Proprio in questo momento, non si può tacere che solo qualche giorno prima dell’arresto del
capogruppo Romeo, l’orientamento del Nazareno era di ripartire dall’esperienza amministrativa
guidata da Mario Oliverio e di costruire un largo consenso intorno ad essa (Assemblea provinciale
PD Cosenza tenutasi a Rende il 27 Luglio scorso, alla presenza di Nicola Oddati). Solo qualche minuto
dopo la notizia dell’arresto, forse prima ancora che la vicenda avesse occupato ampio spazio sulla
stampa, il Segretario nazionale del PD Nicola Zingaretti, invece, si affrettava a dichiarare che in
Calabria il PD non avrebbe ricandidato Oliverio. Contestualmente, a seguire, è arrivata la
sospensione per Romeo: una sentenza politica ingiustificata e non prevista dallo Statuto del PD,
soprattutto dopo che il pubblico ministero titolare delle indagini, correttamente, aveva chiarito
l’equivoco della connessione mediatica di questo procedimento con quello antimafia, riguardante
la cosca Libri di Reggio Calabria.
Il principale partito del centrosinistra italiano, in una torsione olimpionica e superando anche i più
incalliti giustizialisti, dava così il via ad una epurazione politico – giudiziaria senza precedenti in
Calabria.
Le conseguenze politiche sono state devastanti: da allora si è assistito ad una linea politica di piombo
portata avanti con minacce, direttive, commissariamenti, arroccamenti e sbrandellamento del
centrosinistra calabrese. La Giustizia può restituire l’onore e la verità come in questo caso per
Romeo, la politica, invece, non potrà mai restituire a migliaia di iscritti, militanti e simpatizzanti del
PD il diritto di portare avanti, democraticamente, le proprie idee, la propria visione politica e di
governo, la propria convinzione di poter cambiare in meglio le cose.

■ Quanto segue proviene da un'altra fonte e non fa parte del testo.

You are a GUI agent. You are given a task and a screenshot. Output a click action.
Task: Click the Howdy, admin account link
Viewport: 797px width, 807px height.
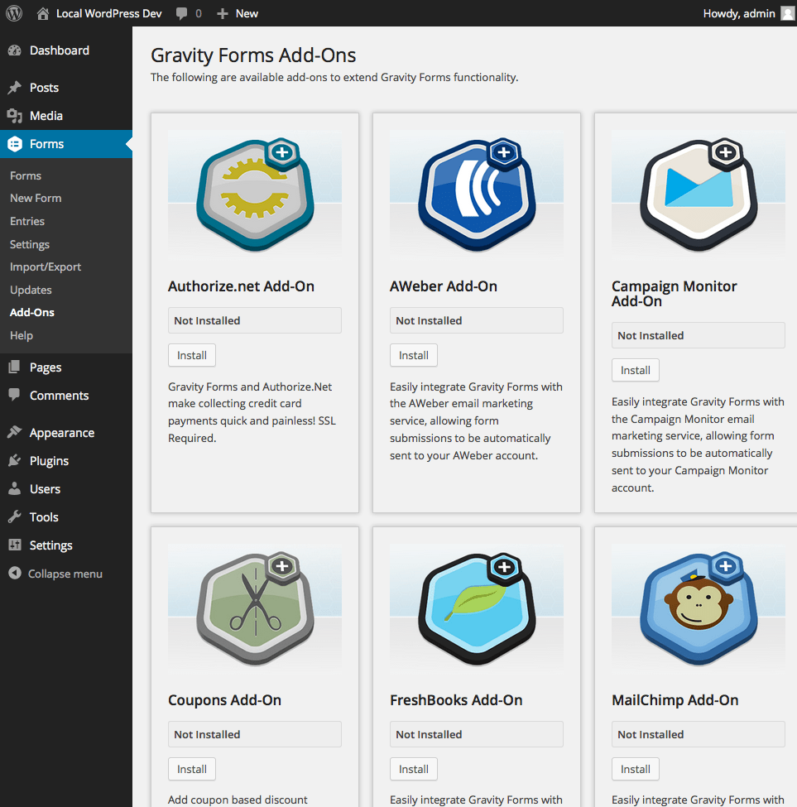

Da quel momento nulla fu come prima: il dissenso normalizzato, i gruppi dirigenti scomodi
decapitati, le regole democratiche calpestate, una intera comunità vilipesa ed offesa. Tutto ciò è
stato possibile perché una normale vicenda giudiziaria è stata utilizzata quale arma contundente per
purgare chi dissentiva dalla linea, poi elettoralmente sonoramente sconfitta, del Segretario
nazionale.
Anche se le motivazioni sono state rese pubbliche ieri, non è banale sottolineare, inoltre, che la
sentenza della Suprema Corte è del 17 Dicembre 2019 ed a quella data non una parola di solidarietà
da parte di Graziano ed Oddati. Da parte loro si riabilita Romeo a distanza di sei mesi dall’emissione
della sentenza. E’ uno dei pochi casi in cui l’esecuzione della pena continua anche dopo la
declaratoria di innocenza. Sembra quasi che Romeo venga riaccolto tra le braccia del partito non
tanto per la sua piena innocenza ma per il suo “comportamento esemplare verso il partito” ed il suo
“silenzio”.
Del resto, questo spiega perché la decisione, anch’essa demolitoria, della Suprema Corte che ha
evidenziato un “pregiudizio accusatorio”, addirittura da configurare un accanimento persecutorio,
nei confronti del presidente Mario Oliverio, non abbia trovato uguale risposta ed accoglimento, né
da parte del segretario Zingaretti, né da parte dei suoi commissari inviati in Calabria.
Per tutti questi motivi consideriamo l’intervento di Oddati e Graziano fuori tempo, inopportuno e
privo di efficacia risarcitoria.
La storia della Calabria ha subito una grave ingiustizia, una compressione dei diritti politici senza
precedenti nella storia repubblicana, una ferita democratica senza precedenti. Una vicenda che
merita quanto meno delle scuse formali prima di tutto a Romeo ma anche a Mario Oliverio e a tutto
il popolo del PD che ha subito, insieme a lui, la privazione delle libertà civili e politiche.